Data:
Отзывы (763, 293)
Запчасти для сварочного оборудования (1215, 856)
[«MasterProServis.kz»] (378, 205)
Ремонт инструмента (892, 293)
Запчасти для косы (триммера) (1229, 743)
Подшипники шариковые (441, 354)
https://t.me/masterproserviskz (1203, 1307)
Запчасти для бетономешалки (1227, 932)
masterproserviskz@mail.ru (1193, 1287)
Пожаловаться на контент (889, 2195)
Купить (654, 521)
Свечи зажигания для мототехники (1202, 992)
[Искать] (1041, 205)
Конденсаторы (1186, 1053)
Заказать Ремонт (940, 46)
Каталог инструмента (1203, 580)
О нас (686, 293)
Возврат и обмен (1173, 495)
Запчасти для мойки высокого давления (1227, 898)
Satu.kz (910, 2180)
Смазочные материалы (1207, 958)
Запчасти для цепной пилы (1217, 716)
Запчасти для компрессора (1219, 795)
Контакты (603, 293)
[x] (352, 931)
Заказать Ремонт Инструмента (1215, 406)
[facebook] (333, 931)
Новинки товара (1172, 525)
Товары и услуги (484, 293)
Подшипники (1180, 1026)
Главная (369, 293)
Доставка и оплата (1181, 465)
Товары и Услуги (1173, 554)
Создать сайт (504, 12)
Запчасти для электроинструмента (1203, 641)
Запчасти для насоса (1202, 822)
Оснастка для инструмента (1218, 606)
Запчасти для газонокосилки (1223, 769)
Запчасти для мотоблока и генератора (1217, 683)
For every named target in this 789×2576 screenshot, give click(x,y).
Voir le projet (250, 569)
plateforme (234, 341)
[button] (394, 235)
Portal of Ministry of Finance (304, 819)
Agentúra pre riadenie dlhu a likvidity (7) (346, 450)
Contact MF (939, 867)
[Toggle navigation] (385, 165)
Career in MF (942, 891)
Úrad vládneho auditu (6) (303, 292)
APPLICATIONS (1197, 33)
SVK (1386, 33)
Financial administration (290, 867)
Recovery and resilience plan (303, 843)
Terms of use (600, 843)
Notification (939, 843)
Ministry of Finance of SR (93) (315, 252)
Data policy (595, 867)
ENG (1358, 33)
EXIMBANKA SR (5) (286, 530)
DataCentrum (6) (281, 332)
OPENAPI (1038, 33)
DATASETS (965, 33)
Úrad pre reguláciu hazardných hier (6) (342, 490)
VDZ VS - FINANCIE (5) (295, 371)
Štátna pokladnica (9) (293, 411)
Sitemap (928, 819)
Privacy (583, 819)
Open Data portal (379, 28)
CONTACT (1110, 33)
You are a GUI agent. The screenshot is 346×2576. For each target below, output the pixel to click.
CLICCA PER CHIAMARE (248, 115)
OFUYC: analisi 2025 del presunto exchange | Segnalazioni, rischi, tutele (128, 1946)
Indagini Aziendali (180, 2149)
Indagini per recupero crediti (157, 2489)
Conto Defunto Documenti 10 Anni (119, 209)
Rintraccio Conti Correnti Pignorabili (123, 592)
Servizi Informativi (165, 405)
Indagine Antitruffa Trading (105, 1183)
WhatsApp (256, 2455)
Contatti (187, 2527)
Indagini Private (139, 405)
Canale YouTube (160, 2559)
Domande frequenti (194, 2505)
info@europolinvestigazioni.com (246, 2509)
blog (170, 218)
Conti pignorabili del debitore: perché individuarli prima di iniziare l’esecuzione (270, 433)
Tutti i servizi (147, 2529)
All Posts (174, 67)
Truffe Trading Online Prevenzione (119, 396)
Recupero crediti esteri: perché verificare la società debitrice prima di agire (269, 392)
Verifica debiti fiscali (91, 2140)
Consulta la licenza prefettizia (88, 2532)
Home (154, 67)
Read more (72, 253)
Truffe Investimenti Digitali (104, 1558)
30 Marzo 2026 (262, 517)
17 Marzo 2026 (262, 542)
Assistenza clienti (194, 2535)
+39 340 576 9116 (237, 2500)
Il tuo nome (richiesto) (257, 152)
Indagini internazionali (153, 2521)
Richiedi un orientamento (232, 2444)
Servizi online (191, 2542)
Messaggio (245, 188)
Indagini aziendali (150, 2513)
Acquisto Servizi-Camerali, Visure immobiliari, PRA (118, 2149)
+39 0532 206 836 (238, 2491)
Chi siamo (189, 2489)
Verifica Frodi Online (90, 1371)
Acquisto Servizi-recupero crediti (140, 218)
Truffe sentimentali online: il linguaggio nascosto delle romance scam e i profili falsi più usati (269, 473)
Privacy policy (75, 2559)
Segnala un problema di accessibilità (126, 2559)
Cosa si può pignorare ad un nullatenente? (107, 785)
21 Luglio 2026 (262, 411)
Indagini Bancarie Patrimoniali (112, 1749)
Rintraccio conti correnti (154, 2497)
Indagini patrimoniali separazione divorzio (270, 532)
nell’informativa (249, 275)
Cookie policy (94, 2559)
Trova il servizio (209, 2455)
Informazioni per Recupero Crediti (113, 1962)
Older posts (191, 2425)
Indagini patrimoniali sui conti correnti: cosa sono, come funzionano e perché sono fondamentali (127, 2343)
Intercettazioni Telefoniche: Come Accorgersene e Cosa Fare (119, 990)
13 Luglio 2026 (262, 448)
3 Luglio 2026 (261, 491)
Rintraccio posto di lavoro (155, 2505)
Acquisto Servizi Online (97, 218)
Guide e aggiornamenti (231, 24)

Task objective: Every entry must be given again exactly as it reads.

Written response:
Отзывы (763, 293)
Запчасти для сварочного оборудования (1215, 856)
[«MasterProServis.kz»] (378, 205)
Ремонт инструмента (892, 293)
Запчасти для косы (триммера) (1229, 743)
Подшипники шариковые (441, 354)
https://t.me/masterproserviskz (1203, 1307)
Запчасти для бетономешалки (1227, 932)
masterproserviskz@mail.ru (1193, 1287)
Пожаловаться на контент (889, 2195)
Купить (654, 521)
Свечи зажигания для мототехники (1202, 992)
[Искать] (1041, 205)
Конденсаторы (1186, 1053)
Заказать Ремонт (940, 46)
Каталог инструмента (1203, 580)
О нас (686, 293)
Возврат и обмен (1173, 495)
Запчасти для мойки высокого давления (1227, 898)
Satu.kz (910, 2180)
Смазочные материалы (1207, 958)
Запчасти для цепной пилы (1217, 716)
Запчасти для компрессора (1219, 795)
Контакты (603, 293)
[x] (352, 931)
Заказать Ремонт Инструмента (1215, 406)
[facebook] (333, 931)
Новинки товара (1172, 525)
Товары и услуги (484, 293)
Подшипники (1180, 1026)
Главная (369, 293)
Доставка и оплата (1181, 465)
Товары и Услуги (1173, 554)
Создать сайт (504, 12)
Запчасти для электроинструмента (1203, 641)
Запчасти для насоса (1202, 822)
Оснастка для инструмента (1218, 606)
Запчасти для газонокосилки (1223, 769)
Запчасти для мотоблока и генератора (1217, 683)
For every named target in this 789×2576 screenshot, give click(x,y).
Voir le projet (250, 569)
plateforme (234, 341)
[button] (394, 235)
Portal of Ministry of Finance (304, 819)
Agentúra pre riadenie dlhu a likvidity (7) (346, 450)
Contact MF (939, 867)
[Toggle navigation] (385, 165)
Career in MF (942, 891)
Úrad vládneho auditu (6) (303, 292)
APPLICATIONS (1197, 33)
SVK (1386, 33)
Financial administration (290, 867)
Recovery and resilience plan (303, 843)
Terms of use (600, 843)
Notification (939, 843)
Ministry of Finance of SR (93) (315, 252)
Data policy (595, 867)
ENG (1358, 33)
EXIMBANKA SR (5) (286, 530)
DataCentrum (6) (281, 332)
OPENAPI (1038, 33)
DATASETS (965, 33)
Úrad pre reguláciu hazardných hier (6) (342, 490)
VDZ VS - FINANCIE (5) (295, 371)
Štátna pokladnica (9) (293, 411)
Sitemap (928, 819)
Privacy (583, 819)
Open Data portal (379, 28)
CONTACT (1110, 33)
You are a GUI agent. The screenshot is 346×2576. For each target below, output the pixel to click.
CLICCA PER CHIAMARE (248, 115)
OFUYC: analisi 2025 del presunto exchange | Segnalazioni, rischi, tutele (128, 1946)
Indagini Aziendali (180, 2149)
Indagini per recupero crediti (157, 2489)
Conto Defunto Documenti 10 Anni (119, 209)
Rintraccio Conti Correnti Pignorabili (123, 592)
Servizi Informativi (165, 405)
Indagine Antitruffa Trading (105, 1183)
WhatsApp (256, 2455)
Contatti (187, 2527)
Indagini Private (139, 405)
Canale YouTube (160, 2559)
Domande frequenti (194, 2505)
info@europolinvestigazioni.com (246, 2509)
blog (170, 218)
Conti pignorabili del debitore: perché individuarli prima di iniziare l’esecuzione (270, 433)
Tutti i servizi (147, 2529)
All Posts (174, 67)
Truffe Trading Online Prevenzione (119, 396)
Recupero crediti esteri: perché verificare la società debitrice prima di agire (269, 392)
Verifica debiti fiscali (91, 2140)
Consulta la licenza prefettizia (88, 2532)
Home (154, 67)
Read more (72, 253)
Truffe Investimenti Digitali (104, 1558)
30 Marzo 2026 (262, 517)
17 Marzo 2026 (262, 542)
Assistenza clienti (194, 2535)
+39 340 576 9116 (237, 2500)
Il tuo nome (richiesto) (257, 152)
Indagini internazionali (153, 2521)
Richiedi un orientamento (232, 2444)
Servizi online (191, 2542)
Messaggio (245, 188)
Indagini aziendali (150, 2513)
Acquisto Servizi-Camerali, Visure immobiliari, PRA (118, 2149)
+39 0532 206 836 (238, 2491)
Chi siamo (189, 2489)
Verifica Frodi Online (90, 1371)
Acquisto Servizi-recupero crediti (140, 218)
Truffe sentimentali online: il linguaggio nascosto delle romance scam e i profili falsi più usati (269, 473)
Privacy policy (75, 2559)
Segnala un problema di accessibilità (126, 2559)
Cosa si può pignorare ad un nullatenente? (107, 785)
21 Luglio 2026 (262, 411)
Indagini Bancarie Patrimoniali (112, 1749)
Rintraccio conti correnti (154, 2497)
Indagini patrimoniali separazione divorzio (270, 532)
nell’informativa (249, 275)
Cookie policy (94, 2559)
Trova il servizio (209, 2455)
Informazioni per Recupero Crediti (113, 1962)
Older posts (191, 2425)
Indagini patrimoniali sui conti correnti: cosa sono, come funzionano e perché sono fondamentali (127, 2343)
Intercettazioni Telefoniche: Come Accorgersene e Cosa Fare (119, 990)
13 Luglio 2026 (262, 448)
3 Luglio 2026 (261, 491)
Rintraccio posto di lavoro (155, 2505)
Acquisto Servizi Online (97, 218)
Guide e aggiornamenti (231, 24)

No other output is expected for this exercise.